ROWS

----------

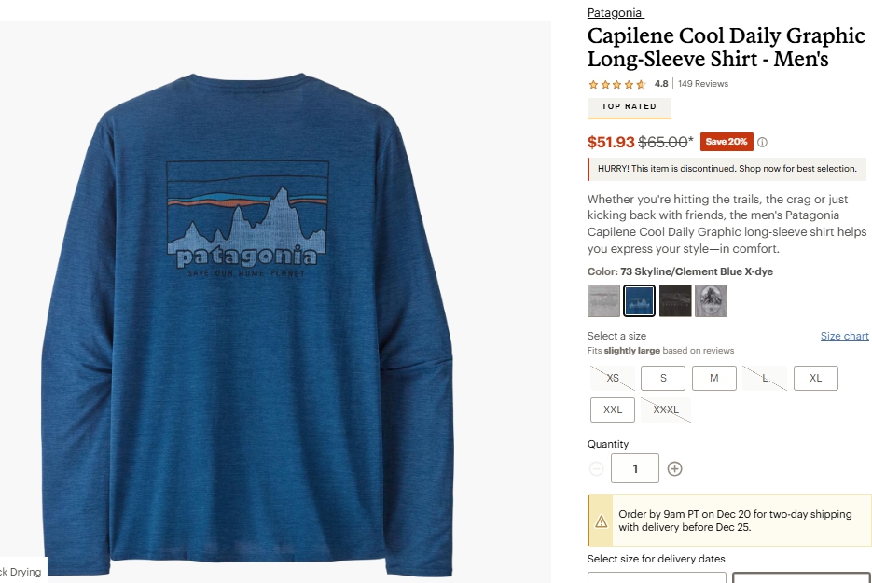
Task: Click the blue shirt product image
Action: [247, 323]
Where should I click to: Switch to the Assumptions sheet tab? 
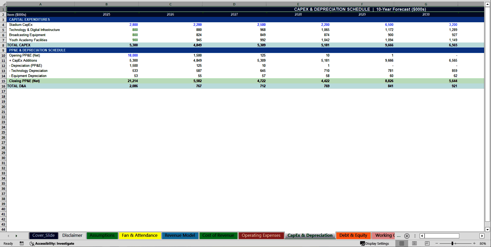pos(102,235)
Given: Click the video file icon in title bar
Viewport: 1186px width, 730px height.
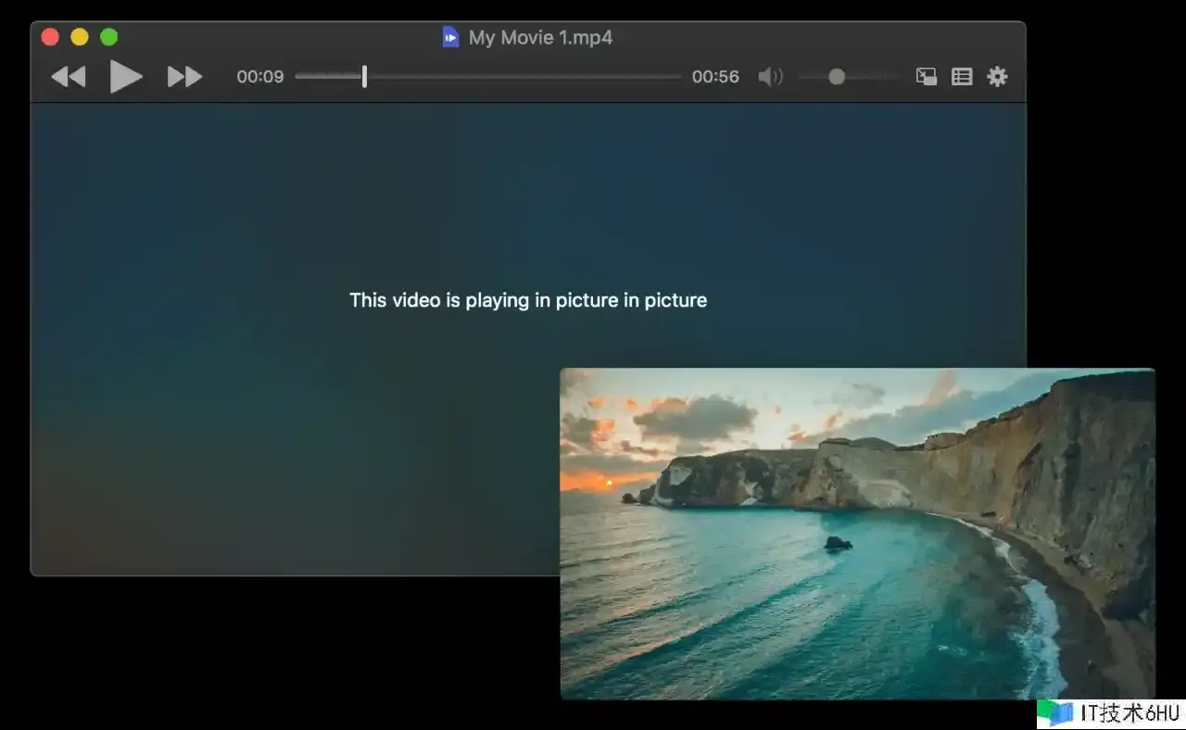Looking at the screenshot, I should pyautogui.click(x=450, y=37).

----------

DESCRIPTION OF THE TASK
Retype the lines from the one containing "Given: Click the video file icon in title bar" through the end of the rows, omitting the pictures.

TASK RESULT
Given: Click the video file icon in title bar
Viewport: 1186px width, 730px height.
Looking at the screenshot, I should pyautogui.click(x=450, y=37).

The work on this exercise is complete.